Memory Coalescing


Can anybody help me understand the concept of memory coalescing. What is this and what are its advantages wrt to CUDA and GPU?


It is explained in depth in Chapter 5 of the user guide. The GPU has no SDRAM cache, unlike a conventional microprocessor, so loading and storing to SDRAM is slow (in the 100s of clock cycles per operation). The GPU memory controller has one mechanism to partially offset this high latency - it has the ability to read linear regions of memory in 16 word aligned, 16 word segments in a single operation. This is coalesced memory access. Any kernel which can structure memory access patterns to fit this 16 word access mode will run considerably faster than one which must sequentially read or write to/from SDRAM.
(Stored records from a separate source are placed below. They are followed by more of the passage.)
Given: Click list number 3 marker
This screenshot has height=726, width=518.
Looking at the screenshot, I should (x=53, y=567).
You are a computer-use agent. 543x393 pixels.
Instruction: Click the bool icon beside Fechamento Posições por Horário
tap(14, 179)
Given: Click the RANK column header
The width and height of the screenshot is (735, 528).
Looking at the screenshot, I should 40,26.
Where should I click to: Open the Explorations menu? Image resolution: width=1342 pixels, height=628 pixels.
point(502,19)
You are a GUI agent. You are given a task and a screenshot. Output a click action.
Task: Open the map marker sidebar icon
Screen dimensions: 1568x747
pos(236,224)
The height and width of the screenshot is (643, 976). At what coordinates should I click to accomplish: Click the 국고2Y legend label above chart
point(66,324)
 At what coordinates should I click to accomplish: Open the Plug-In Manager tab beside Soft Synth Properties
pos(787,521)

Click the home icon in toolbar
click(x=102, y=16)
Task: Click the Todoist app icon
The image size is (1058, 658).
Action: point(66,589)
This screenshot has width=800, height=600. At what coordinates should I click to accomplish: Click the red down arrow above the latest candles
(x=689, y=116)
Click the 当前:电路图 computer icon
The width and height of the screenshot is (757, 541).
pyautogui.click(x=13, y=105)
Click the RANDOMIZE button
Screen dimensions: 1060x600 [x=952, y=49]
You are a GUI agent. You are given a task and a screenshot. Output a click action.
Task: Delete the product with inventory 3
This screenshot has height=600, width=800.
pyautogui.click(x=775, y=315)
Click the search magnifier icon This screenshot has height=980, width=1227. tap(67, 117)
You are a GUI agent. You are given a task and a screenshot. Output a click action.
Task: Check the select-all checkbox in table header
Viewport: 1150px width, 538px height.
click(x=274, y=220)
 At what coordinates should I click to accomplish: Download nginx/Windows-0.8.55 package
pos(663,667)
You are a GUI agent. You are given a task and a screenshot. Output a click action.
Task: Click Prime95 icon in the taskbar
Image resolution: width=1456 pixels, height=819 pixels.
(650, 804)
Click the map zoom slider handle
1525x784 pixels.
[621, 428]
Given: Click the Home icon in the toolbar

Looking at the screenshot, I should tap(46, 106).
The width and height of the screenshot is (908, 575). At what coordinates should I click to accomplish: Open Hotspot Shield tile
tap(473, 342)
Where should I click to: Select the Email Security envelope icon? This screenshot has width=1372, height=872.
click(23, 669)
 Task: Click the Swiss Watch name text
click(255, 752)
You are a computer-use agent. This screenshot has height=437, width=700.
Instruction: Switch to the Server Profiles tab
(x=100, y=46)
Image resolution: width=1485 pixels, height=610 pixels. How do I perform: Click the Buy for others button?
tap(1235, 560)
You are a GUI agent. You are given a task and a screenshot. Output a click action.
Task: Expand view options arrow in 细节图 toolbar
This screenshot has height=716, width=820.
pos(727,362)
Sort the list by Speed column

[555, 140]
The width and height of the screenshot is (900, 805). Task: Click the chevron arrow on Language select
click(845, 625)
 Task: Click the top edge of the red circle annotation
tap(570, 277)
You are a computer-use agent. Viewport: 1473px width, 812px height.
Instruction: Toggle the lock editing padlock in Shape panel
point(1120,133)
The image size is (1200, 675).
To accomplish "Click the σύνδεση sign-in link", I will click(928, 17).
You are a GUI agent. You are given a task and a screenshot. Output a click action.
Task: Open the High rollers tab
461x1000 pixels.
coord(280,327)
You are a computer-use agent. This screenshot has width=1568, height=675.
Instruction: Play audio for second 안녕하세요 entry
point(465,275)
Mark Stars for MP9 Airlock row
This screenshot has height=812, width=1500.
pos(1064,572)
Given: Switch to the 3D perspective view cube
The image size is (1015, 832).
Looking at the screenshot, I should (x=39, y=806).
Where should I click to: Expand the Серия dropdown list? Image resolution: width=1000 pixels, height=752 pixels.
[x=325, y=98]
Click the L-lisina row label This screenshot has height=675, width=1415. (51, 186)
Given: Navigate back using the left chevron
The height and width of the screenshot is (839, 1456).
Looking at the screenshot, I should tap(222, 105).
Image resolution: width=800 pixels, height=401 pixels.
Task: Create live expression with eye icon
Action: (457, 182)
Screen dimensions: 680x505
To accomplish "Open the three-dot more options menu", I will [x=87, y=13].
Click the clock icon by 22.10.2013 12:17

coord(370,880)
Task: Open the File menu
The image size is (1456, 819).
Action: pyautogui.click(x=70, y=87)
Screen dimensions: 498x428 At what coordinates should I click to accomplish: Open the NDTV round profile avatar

Also read the new best practices guide:

It explains the coalescing, common memory access patterns, and includes benchmark results to give you an idea of what the performance losses are with various non-coalesced access patterns.


I am new to CUDA development and I am also trying to understand the concept of Coalesced memory. Can you elaborate the above quoted lines in some more detail.

If the threads read consecutive global memory addresses, all the independent accesses are combined into one, that is a naive approach and not so exact (there are special cases, etc), but will give you the basis.

Anyway, this topic has been discussed a lot, and if you perform a search on google or the forum you will found extensive documentation.